Pelo menos 3.200 crianças de 22 Estados da Venezuela foram diagnosticadas com desnutrição aguda, no primeiro quadrimestre de 2022, segundo dados do último relatório do Gabinete das Nações Unidas para a Coordenação dos Assuntos Humanitários (OCHA).
"Em abril de 2022, 3.200 crianças com menos de cinco anos foram diagnosticadas pelos com desnutrição aguda, deficiências de micronutrientes, e receberam tratamento", explica o "estado do aglomerado" sobre "Nutrição" do Relatório sobre a Situação na Venezuela.
O relatório adverte que, "com o início da estação das chuvas (maio a novembro), as necessidades e riscos nutricionais podem aumentar devido à interrupção da disponibilidade e do acesso a água potável, especialmente para os bebés".
Por outro lado, "a doação não solicitada de substitutos do leite materno em abrigos temporários, onde as famílias são alojadas, não só pode dificultar a prática da amamentação, mas também expor os bebés e crianças a quadros diarreicos e infeciosos, através do consumo de água não tratada no momento da preparação".

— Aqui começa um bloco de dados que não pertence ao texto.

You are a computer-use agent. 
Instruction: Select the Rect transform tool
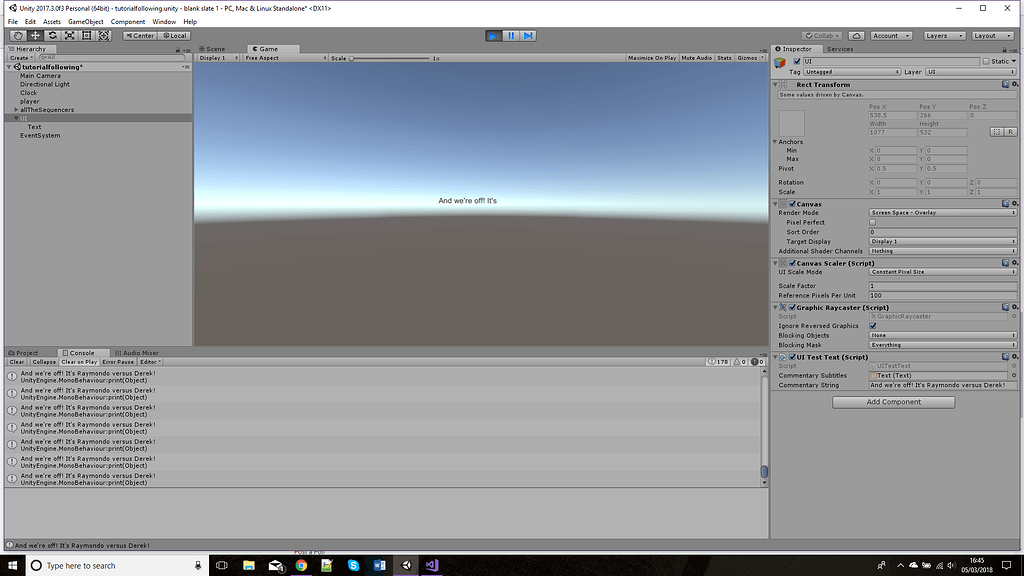(x=85, y=35)
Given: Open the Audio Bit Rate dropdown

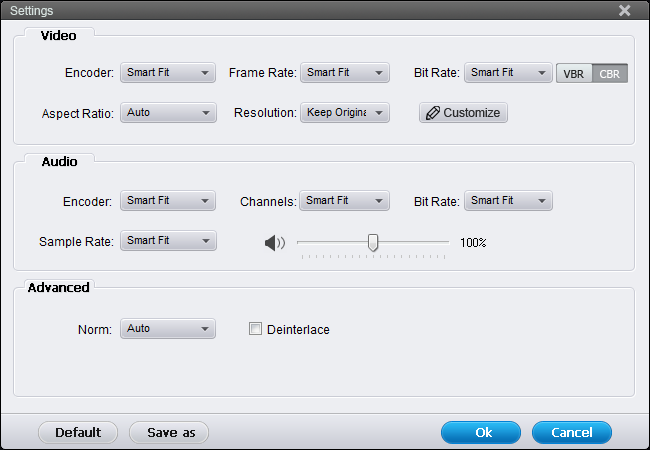Looking at the screenshot, I should 508,201.
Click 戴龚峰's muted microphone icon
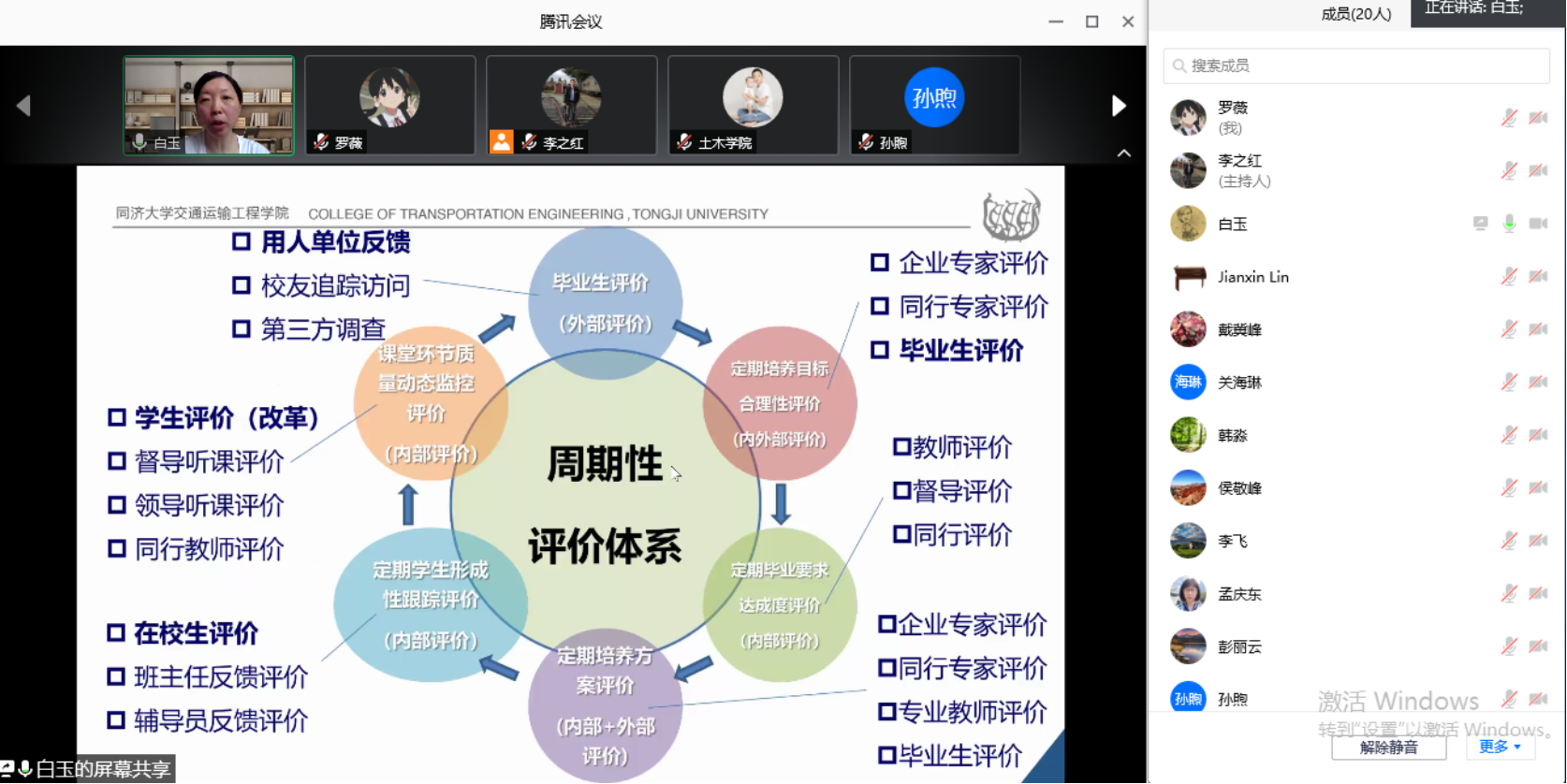The width and height of the screenshot is (1567, 784). [1509, 329]
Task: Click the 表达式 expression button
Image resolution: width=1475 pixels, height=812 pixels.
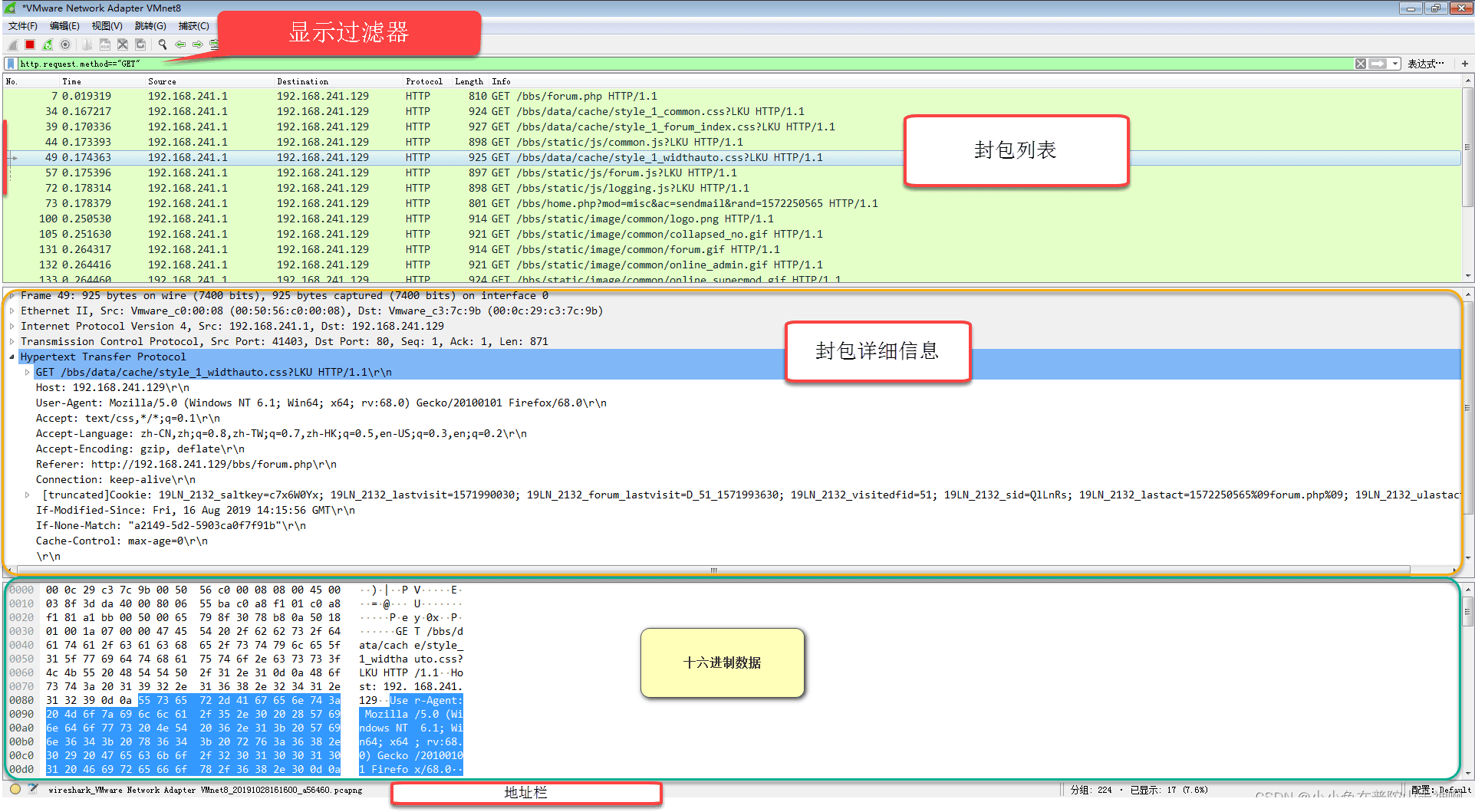Action: (x=1425, y=64)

"Os nossos parceiros reportam este cenário em alguns Estados do país, especialmente em Zúlia, no Sul do Lago e na zona andina (oeste do país), que é mais comummente afetada pelas estações de períodos invernais".
Segundo a OCHA, na Venezuela persiste, a nível nacional, "a insuficiente disponibilidade e acesso a suprimentos e equipamentos de atenção nacional, o que afeta a implementação e sustentabilidade dos programas de nutrição".

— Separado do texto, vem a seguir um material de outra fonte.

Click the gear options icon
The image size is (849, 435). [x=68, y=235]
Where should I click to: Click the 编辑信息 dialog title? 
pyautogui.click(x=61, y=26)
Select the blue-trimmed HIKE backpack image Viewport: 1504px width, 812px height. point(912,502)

"Subsistem as dificuldades no processo de importação, transporte e armazenamento de insumos nutricionais. Esta situação abranda e cria perturbações na continuidade da assistência, afetando o encaminhamento de casos de desnutrição para os centros de saúde e hospitais, uma vez que nem todos contam com um fornecimento permanente de insumos como o RUTF (mistura homogénea de alimentos ricos em lípidos e solúveis em água) e fórmulas terapêuticas para o tratamento de casos de desnutrição aguda", afirma.
O relatório precisa que até abril de 2022 o Aglomerado Nutricional da OCHA atendeu 128.357 pessoas, incluindo 87.411 crianças e adolescentes, das quais 64.500 com menos de 5 anos de idade.

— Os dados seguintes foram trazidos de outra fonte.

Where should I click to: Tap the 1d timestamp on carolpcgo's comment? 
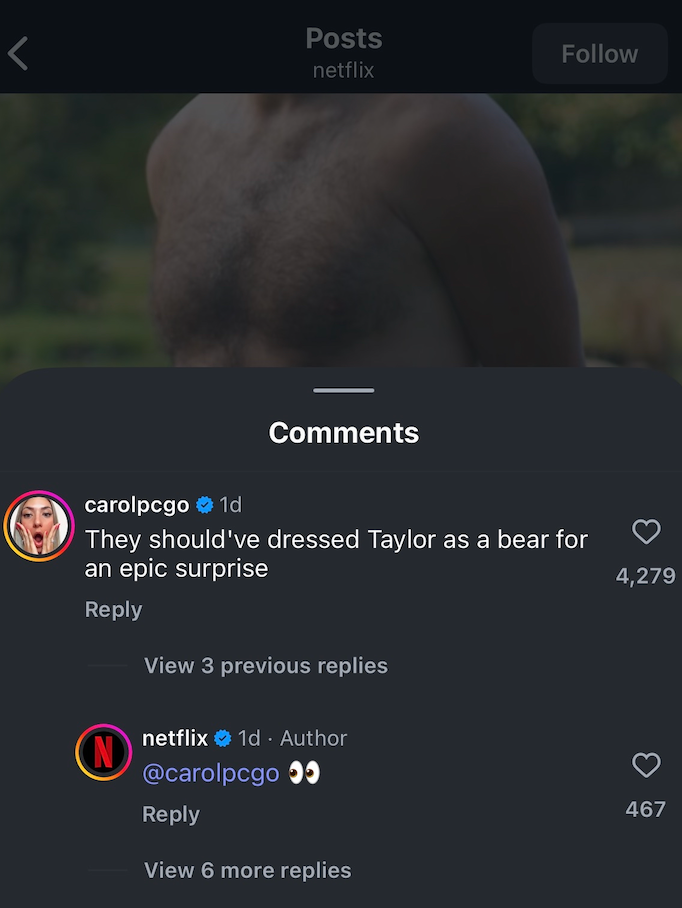[229, 505]
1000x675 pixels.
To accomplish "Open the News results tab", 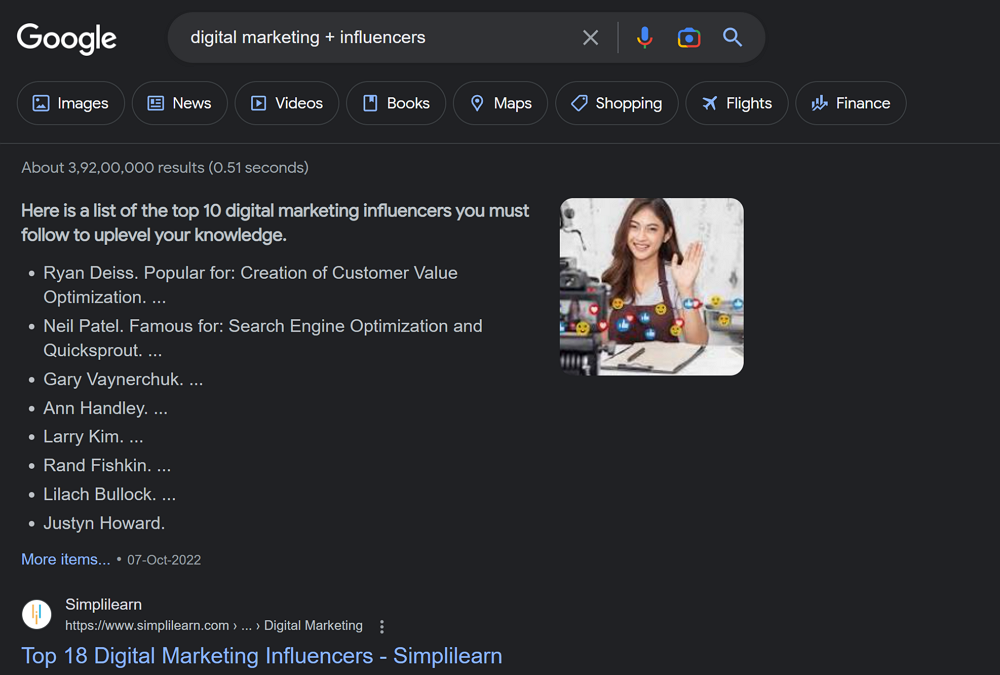I will [x=179, y=103].
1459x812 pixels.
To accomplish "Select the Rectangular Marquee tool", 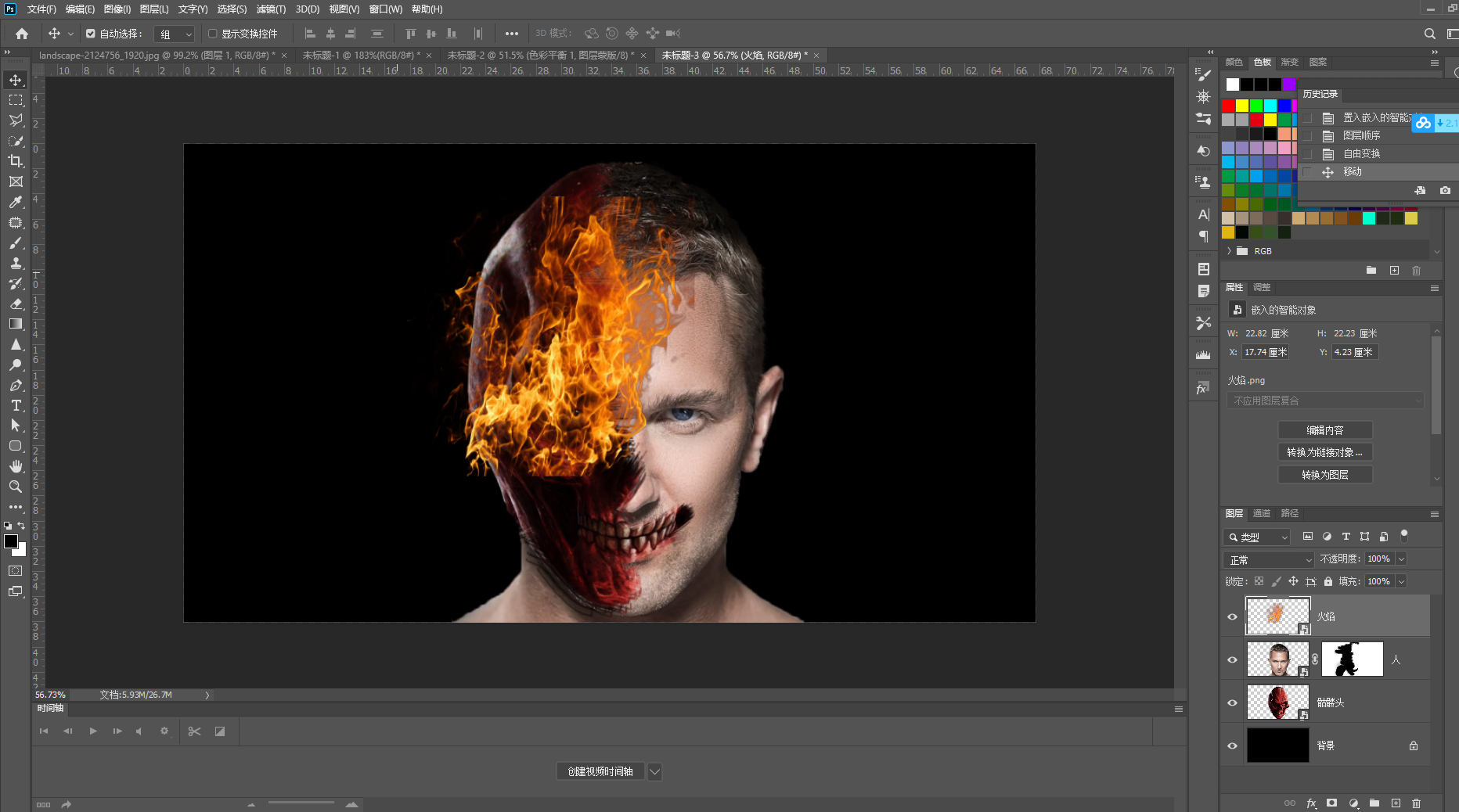I will (x=16, y=100).
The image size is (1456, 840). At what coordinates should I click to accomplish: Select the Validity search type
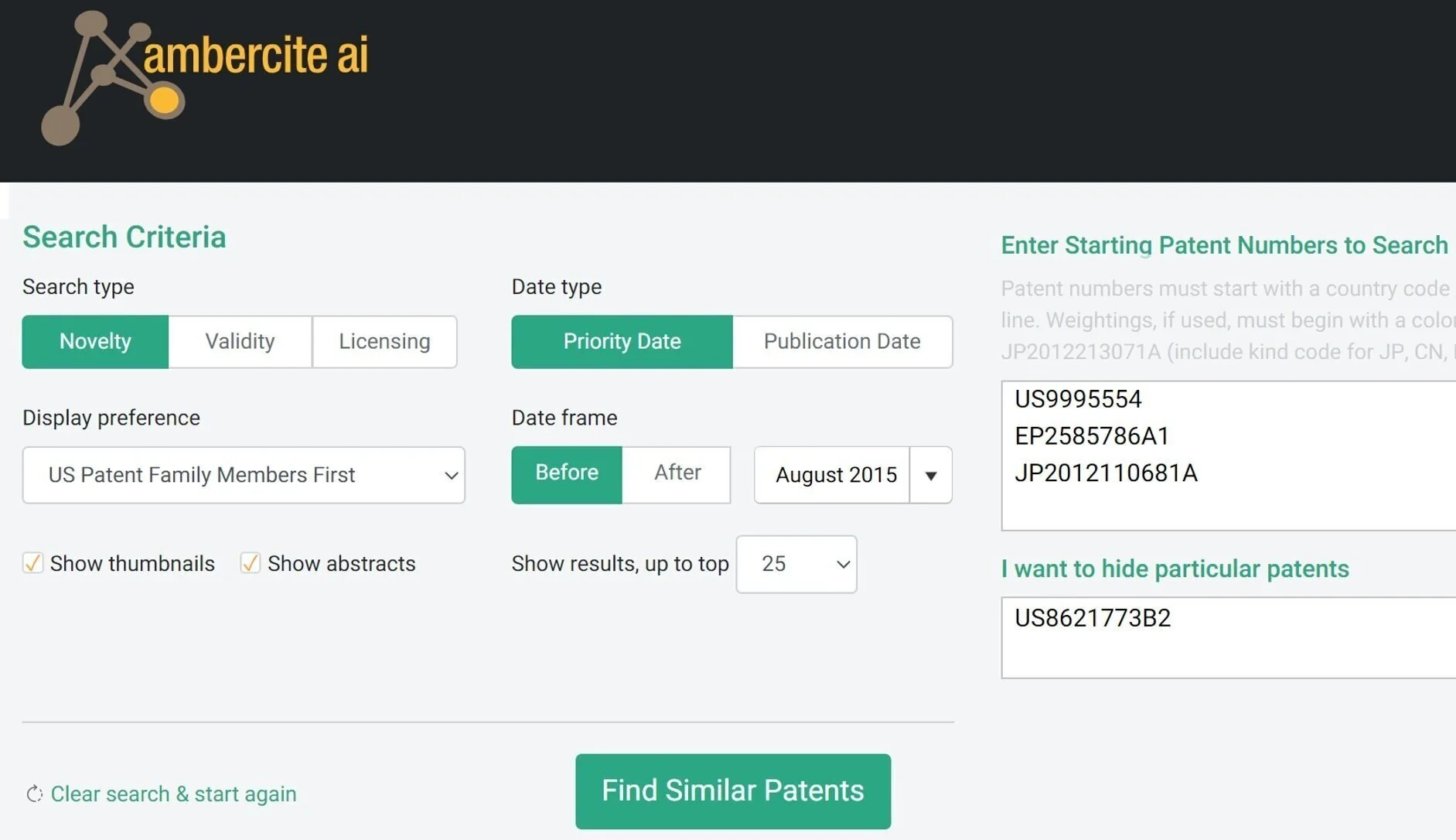click(240, 342)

Também que foi criado um mecanismo de encaminhamento para o cuidado de crianças com menos de cinco anos de idade com desnutrição aguda, mulheres grávidas e lactantes com peso inferior ao normal, com o propósito de uniformizar os critérios para o diagnóstico e admissão em programas de nutrição locais.
Esse mecanismo contém um mapa dos centros de saúde e comunitários, para cuidados ambulatórios e de internamento, para subnutrição com complicações médicas, com canais para que organizações da sociedade civil notifiquem novos casos.
A OCHA explica que mais de 64.000 prestadores de cuidados, mulheres grávidas e lactantes (MEL) tiveram acesso a aconselhamento sobre práticas adequadas de alimentação de lactentes e crianças pequenas.
Também que mais de 2.200 mulheres grávidas e lactantes receberam serviços de saúde e nutrição para recuperar do estado nutricional e de deficiências de micronutrientes.
Além disso, 31.000 crianças com menos de cinco anos e 11.800 mulheres grávidas e lactantes receberam suplementos com alimentos fortificados e micronutrientes.
Mais de 145.825 meninos, meninas e adolescentes, de até 15 anos de idade foram desparasitados em 21 dos 24 Estados do país, entre janeiro e abril de 2022.
Os programas de recuperação nutricional da OCHA decorrem em 190 dos 335 municípios da Venezuela e neles participam mais de 25 organizações.